Understanding linear equations allows you to predict and measure changes from one variable to another—a skill that is vital in many fields such as economics, engineering, and science.
For the exercise, we used a specialized version of linear equations, focusing on the calculation of slope. The slope provides insight into the growth rate or decline between two points on a line, a critical component in determining the value of an unknown \(x\).
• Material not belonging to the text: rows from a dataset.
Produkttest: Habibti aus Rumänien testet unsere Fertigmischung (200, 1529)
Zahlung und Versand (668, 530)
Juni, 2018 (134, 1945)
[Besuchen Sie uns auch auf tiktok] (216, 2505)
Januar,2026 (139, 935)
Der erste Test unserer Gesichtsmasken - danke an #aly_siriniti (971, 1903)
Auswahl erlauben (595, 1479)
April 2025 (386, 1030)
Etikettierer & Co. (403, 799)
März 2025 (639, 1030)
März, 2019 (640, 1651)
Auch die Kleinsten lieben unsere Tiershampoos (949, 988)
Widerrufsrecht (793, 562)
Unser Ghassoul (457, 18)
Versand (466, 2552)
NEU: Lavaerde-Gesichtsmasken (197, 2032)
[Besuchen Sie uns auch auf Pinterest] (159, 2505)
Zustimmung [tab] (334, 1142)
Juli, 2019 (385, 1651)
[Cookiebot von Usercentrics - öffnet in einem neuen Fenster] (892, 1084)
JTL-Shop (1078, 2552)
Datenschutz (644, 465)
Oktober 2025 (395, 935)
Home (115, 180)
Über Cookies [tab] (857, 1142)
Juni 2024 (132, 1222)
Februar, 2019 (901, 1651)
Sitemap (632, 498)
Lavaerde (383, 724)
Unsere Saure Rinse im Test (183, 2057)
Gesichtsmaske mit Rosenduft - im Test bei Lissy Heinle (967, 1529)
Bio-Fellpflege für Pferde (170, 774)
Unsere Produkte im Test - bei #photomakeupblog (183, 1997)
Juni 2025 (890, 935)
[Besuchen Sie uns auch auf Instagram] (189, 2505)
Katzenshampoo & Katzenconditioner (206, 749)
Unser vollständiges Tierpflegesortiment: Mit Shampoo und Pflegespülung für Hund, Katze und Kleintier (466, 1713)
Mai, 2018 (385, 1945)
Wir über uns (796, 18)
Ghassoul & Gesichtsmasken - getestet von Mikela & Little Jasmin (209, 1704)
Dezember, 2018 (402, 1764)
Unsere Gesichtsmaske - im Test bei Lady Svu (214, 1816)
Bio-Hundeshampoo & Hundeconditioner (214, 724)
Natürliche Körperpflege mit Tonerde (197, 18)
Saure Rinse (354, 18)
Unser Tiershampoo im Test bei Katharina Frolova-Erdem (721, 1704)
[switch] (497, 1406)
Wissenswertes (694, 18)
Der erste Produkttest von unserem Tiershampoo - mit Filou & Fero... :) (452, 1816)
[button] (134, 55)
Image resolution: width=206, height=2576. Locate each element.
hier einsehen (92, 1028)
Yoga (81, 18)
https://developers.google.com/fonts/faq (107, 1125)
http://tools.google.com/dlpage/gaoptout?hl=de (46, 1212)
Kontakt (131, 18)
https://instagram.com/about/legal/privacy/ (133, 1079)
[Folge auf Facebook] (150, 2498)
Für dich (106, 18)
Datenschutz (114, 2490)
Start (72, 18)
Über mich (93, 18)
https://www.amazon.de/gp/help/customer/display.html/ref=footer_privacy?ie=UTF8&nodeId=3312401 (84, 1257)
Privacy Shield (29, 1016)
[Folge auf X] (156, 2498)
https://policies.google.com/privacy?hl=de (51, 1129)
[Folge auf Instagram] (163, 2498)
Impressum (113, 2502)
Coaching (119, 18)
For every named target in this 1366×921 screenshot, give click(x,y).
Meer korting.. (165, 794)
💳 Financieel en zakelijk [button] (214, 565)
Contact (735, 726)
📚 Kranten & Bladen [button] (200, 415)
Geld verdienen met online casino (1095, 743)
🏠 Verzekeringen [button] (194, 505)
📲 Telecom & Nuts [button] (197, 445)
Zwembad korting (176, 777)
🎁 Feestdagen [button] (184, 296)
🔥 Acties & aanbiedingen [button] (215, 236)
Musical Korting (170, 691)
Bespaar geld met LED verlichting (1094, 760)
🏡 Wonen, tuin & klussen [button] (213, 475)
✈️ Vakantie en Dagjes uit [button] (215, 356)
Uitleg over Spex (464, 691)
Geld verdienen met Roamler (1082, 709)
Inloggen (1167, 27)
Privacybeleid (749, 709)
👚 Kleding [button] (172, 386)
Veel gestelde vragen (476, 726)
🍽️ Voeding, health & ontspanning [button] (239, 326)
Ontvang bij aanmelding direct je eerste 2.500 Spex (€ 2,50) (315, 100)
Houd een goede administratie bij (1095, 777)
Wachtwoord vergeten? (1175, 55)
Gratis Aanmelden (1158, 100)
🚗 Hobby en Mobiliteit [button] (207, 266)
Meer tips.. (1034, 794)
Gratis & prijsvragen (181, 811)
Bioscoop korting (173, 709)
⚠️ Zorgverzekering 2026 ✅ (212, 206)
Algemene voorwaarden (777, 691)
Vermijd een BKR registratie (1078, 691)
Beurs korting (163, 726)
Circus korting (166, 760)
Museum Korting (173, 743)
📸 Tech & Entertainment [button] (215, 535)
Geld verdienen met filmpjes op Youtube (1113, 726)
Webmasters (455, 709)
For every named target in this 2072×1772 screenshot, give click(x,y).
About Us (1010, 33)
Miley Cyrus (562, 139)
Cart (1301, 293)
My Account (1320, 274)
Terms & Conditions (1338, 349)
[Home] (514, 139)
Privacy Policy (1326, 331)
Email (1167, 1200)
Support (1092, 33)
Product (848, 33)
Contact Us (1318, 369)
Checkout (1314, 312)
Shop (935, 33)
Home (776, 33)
Algebra forms the foundation of modern mathematics, using symbols and letters to represent numbers. This field of math allows equations to be solved, connecting variables in ways that arithmetic alone cannot achieve.
In the current exercise, algebraic techniques were crucial for isolating and determining the variable \(x\). Let's break down how it worked:

• First, the slope formula was set as an equation: \(\frac{2}{9} = \frac{2}{x+2}\).
• Using algebraic manipulation, we cross-multiplied to eliminate the fractions, resulting in: \(2(x+2) = 18\).
• Next, we expanded the equation to get \(2x + 4 = 18\), then isolated \(x\) by performing inverse operations, eventually solving for \(x = 7\).

These steps demonstrate algebra's power to rearrange terms and solve for unknowns, a core skill in mathematics.

Coordinate geometry, also known as analytic geometry, merges algebra and geometry using a coordinate system. This allows for the precise plotting and analysis of geometric figures on a plane using numerical coordinates.
The exercise beautifully illustrates coordinate geometry concepts by using points \((-2, 4)\) and \((x, 6)\). Here’s how it worked in finding the slope:

• Point \((-2, 4)\) represents one point on the line, marking the beginning of our line segment.
• Point \((x, 6)\) represents the other end, where \(x\) is the unknown variable to find.
• Both points were inserted into the slope formula \(m = \frac{y_2 - y_1}{x_2 - x_1}\), enabling us to solve for \(x\).

Through coordinate geometry, seemingly abstract numerical relationships become visual and easier to understand—offering a solid framework for problem-solving.